Discovery overview

Discovery identifies previously undetected network devices. It sends protocol-specific broadcast messages to devices and examines the replies. The sensor repeats this process at predefined intervals transmitting diverse messages based on the devices.

Discovery uses lightweight protocol-specific broadcast messages to identify network devices. These messages trigger a response from the devices, which includes identity information. The process is repeated at predefined intervals. At each interval, the sensor will identify the suitable network interfaces and send broadcast messages through them to discover devices on each subnetwork connected to the sensor.

On Arc, intervals are fixed to 5 minutes, while on Guardian, the intervals start at 5 minutes and gradually increase to a maximum of 60 minutes. Discovery listens for replies on the these ports:

UDP/48888 for most protocols
UDP/1911 for the Fox protocol
UDP/30718 for the SICK CoLa protocol
UDP/47808 for the BACnet protocol

Important:

For Discovery to work correctly, the firewall must allow communication over these ports.

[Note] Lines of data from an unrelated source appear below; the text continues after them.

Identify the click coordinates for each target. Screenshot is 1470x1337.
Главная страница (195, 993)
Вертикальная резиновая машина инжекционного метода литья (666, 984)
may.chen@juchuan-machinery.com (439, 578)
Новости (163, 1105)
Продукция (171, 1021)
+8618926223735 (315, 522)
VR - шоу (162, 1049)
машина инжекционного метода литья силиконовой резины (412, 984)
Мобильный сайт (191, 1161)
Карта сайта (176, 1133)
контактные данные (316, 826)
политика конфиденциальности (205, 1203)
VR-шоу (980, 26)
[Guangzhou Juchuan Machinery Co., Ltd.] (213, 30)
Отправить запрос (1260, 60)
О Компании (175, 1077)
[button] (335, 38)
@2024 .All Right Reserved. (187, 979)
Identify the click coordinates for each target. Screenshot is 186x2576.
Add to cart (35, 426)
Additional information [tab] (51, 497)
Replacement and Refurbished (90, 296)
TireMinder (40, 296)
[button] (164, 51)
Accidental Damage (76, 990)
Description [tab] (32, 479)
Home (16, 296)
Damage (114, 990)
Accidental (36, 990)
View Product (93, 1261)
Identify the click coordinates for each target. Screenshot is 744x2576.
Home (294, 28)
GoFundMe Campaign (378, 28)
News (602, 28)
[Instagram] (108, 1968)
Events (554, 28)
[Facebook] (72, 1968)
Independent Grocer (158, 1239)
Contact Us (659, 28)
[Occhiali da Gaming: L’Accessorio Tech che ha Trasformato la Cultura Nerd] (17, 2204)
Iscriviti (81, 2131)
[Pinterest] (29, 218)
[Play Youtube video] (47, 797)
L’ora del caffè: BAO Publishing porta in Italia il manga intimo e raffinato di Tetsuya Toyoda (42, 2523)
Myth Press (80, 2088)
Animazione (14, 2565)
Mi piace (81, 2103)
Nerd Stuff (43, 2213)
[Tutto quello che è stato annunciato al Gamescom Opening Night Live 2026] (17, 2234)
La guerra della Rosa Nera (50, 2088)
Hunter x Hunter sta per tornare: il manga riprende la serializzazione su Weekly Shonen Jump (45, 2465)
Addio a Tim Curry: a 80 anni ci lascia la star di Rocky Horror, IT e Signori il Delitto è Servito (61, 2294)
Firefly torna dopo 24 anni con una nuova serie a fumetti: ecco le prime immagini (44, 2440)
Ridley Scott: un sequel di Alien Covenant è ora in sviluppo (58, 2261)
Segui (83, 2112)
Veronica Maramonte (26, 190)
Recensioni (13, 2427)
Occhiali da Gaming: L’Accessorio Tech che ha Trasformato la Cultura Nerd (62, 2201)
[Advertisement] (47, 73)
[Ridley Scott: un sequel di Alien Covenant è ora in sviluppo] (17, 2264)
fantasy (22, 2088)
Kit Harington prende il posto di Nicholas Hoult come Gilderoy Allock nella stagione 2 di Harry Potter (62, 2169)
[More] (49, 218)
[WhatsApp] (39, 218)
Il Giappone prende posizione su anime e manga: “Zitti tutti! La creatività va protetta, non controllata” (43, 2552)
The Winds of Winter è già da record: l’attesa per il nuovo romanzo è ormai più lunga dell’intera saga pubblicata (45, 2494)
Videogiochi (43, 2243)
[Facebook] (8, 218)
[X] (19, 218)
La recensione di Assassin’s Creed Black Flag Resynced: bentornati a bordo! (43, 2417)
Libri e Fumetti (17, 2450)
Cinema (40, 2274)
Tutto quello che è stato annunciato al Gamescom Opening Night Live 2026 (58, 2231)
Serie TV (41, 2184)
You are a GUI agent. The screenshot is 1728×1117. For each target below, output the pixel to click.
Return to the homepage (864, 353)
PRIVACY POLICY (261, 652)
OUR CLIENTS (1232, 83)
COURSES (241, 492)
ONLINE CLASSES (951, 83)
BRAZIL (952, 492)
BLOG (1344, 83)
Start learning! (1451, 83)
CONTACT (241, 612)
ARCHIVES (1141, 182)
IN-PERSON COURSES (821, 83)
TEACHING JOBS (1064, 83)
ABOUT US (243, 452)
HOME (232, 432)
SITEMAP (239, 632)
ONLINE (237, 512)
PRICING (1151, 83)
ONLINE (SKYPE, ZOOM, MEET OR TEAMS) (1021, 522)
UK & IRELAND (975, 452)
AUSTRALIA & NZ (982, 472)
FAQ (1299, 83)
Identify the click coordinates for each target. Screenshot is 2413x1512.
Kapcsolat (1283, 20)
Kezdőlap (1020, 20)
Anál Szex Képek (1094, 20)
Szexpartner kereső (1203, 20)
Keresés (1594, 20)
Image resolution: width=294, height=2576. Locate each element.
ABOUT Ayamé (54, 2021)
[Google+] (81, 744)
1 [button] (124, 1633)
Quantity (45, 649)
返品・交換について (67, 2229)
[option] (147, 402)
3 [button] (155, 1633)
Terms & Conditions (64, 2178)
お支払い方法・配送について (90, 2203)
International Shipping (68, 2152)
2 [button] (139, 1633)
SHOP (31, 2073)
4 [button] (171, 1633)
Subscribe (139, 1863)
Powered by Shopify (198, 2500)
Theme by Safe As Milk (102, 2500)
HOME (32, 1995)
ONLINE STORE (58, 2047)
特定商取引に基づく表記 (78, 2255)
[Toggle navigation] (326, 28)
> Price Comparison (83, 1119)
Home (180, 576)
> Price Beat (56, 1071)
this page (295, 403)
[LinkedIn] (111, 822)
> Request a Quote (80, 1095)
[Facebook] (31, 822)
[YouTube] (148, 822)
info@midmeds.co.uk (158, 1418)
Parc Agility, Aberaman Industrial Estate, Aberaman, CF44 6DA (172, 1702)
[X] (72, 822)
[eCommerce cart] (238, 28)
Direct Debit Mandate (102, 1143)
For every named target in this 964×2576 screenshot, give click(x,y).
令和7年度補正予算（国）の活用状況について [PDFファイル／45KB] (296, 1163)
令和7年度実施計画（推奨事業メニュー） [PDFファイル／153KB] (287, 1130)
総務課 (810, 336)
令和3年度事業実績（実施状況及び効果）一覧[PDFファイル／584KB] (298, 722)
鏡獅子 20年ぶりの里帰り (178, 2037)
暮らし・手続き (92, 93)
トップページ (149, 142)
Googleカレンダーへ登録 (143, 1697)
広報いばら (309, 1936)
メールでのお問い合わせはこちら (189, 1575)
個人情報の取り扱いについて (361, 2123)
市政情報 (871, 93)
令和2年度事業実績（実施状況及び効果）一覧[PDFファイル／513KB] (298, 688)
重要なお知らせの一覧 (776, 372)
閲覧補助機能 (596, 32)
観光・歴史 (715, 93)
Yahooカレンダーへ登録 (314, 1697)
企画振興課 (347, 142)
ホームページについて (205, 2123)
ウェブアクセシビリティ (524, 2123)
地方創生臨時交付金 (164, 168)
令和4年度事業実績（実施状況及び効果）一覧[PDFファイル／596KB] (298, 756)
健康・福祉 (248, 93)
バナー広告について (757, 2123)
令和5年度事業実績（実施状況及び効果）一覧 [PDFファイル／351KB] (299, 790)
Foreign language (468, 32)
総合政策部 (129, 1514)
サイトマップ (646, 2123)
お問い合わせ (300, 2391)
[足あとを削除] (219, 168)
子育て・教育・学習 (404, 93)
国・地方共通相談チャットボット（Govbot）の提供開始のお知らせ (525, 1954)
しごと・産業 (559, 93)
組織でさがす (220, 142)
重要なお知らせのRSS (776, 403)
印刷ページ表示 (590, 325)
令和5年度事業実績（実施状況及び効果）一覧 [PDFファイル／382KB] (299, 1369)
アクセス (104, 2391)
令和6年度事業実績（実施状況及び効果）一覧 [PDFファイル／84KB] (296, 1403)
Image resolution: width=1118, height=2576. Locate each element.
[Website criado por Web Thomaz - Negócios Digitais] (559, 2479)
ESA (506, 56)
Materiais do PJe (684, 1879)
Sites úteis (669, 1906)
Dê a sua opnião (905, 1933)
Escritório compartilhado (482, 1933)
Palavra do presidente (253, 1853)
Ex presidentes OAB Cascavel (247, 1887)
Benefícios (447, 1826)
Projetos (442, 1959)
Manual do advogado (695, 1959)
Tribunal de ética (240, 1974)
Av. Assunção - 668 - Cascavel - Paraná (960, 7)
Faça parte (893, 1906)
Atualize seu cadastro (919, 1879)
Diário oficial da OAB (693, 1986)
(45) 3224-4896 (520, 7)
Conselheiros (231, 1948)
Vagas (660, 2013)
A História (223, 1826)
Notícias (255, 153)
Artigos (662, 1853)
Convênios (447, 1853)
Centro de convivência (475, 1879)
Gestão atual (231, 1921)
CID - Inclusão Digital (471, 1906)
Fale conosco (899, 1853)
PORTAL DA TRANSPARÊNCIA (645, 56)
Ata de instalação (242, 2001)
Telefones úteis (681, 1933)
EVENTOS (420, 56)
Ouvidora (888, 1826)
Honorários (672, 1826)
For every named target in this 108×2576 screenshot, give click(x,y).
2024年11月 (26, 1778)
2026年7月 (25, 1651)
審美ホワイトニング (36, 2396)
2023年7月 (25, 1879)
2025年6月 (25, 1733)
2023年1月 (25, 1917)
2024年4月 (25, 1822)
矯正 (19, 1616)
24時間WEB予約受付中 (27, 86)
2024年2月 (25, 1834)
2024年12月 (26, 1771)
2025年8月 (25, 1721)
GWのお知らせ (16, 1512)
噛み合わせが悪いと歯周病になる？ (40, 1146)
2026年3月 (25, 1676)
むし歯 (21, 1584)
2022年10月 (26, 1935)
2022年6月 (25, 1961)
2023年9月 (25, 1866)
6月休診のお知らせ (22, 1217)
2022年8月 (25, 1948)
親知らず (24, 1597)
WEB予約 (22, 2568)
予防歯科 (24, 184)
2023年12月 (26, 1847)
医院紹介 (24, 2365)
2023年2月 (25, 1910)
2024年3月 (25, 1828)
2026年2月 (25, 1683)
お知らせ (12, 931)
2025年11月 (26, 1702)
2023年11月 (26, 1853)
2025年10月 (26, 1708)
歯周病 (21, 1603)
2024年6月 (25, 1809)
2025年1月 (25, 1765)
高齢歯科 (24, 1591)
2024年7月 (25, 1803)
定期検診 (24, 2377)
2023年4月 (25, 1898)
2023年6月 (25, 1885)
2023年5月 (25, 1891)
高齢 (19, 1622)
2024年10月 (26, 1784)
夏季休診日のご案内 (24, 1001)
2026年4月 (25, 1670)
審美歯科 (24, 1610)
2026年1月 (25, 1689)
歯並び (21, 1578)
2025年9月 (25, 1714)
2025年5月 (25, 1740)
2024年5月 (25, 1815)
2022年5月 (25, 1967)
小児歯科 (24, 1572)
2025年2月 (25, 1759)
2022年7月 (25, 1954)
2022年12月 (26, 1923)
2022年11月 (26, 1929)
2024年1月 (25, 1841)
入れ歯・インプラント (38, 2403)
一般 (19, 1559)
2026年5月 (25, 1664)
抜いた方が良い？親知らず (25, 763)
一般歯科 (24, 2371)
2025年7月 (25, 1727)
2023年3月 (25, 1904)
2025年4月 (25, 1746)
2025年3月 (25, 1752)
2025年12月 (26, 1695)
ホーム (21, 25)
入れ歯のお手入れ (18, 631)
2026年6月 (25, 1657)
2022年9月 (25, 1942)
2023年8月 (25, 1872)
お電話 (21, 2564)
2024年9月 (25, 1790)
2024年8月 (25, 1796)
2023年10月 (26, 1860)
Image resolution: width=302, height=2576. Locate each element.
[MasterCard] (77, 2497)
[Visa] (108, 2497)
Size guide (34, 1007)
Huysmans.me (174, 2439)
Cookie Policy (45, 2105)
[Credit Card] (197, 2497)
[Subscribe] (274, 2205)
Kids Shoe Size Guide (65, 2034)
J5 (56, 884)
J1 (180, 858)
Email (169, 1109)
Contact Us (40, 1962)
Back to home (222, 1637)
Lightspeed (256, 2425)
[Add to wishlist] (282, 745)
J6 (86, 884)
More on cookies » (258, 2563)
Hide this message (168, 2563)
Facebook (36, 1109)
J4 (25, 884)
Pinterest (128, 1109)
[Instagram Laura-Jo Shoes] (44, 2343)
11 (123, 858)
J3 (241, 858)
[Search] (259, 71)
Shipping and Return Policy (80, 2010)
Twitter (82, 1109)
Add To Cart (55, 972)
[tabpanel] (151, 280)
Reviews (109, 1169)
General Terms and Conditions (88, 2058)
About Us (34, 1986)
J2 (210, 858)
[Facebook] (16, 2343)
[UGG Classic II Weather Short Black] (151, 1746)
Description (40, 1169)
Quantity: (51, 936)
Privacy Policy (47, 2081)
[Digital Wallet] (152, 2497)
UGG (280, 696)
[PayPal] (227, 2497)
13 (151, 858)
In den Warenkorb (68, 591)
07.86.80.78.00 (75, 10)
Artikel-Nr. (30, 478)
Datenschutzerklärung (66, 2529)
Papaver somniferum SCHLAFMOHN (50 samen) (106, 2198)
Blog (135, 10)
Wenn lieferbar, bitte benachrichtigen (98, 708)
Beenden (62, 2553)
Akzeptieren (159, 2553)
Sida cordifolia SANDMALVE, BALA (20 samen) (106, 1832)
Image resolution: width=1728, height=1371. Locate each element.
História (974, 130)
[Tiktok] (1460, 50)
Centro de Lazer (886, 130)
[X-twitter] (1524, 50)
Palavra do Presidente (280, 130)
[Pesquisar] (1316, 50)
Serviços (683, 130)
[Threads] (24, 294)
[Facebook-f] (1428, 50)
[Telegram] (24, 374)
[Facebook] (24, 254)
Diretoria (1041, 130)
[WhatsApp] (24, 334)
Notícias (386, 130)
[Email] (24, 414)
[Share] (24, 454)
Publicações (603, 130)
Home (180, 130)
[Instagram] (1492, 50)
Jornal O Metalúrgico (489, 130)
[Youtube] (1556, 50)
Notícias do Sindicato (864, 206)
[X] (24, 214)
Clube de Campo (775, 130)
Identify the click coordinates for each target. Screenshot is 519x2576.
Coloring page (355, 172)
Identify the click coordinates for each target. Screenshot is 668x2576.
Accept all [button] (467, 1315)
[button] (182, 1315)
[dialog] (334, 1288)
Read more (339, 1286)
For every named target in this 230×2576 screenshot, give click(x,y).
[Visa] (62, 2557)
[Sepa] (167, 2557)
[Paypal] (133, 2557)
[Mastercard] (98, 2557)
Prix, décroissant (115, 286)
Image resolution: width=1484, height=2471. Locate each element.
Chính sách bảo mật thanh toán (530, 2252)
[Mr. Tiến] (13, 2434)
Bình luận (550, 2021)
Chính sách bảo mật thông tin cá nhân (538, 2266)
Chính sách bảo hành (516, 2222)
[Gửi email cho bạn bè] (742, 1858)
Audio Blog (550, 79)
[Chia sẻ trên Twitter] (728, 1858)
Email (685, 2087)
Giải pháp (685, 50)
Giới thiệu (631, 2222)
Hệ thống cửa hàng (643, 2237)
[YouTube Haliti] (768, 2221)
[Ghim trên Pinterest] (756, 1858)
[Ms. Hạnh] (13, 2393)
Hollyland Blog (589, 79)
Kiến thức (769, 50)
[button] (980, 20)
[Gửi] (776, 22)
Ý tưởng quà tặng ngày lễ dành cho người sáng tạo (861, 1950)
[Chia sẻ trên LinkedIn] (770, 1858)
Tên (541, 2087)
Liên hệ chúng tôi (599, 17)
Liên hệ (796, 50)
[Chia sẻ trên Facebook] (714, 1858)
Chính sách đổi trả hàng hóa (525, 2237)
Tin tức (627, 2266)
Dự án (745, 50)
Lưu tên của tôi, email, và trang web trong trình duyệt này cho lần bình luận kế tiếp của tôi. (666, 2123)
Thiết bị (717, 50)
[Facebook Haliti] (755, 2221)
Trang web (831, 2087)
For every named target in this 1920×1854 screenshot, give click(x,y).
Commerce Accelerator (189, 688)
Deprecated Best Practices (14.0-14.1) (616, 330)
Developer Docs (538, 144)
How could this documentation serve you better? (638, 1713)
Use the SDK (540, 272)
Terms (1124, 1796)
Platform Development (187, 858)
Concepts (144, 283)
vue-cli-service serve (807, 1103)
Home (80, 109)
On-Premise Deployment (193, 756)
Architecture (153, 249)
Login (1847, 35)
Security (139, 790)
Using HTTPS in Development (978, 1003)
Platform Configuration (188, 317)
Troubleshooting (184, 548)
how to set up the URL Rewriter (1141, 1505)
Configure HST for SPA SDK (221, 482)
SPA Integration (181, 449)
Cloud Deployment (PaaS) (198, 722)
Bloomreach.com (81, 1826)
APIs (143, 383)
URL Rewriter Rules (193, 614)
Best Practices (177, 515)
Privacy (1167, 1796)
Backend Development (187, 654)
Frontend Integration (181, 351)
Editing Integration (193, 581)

Discovery and Smart Polling

Discovery and Smart Polling complement each other to ensure that devices are safely detected and enriched for accurate profiling and risk assessment, without impacting network stability. Discovery identifies devices on the network, while Smart Polling uses protocol-specific, low-impact methods to retrieve firmware versions, configurations, potential vulnerabilities, and other details that are not available through traffic monitoring.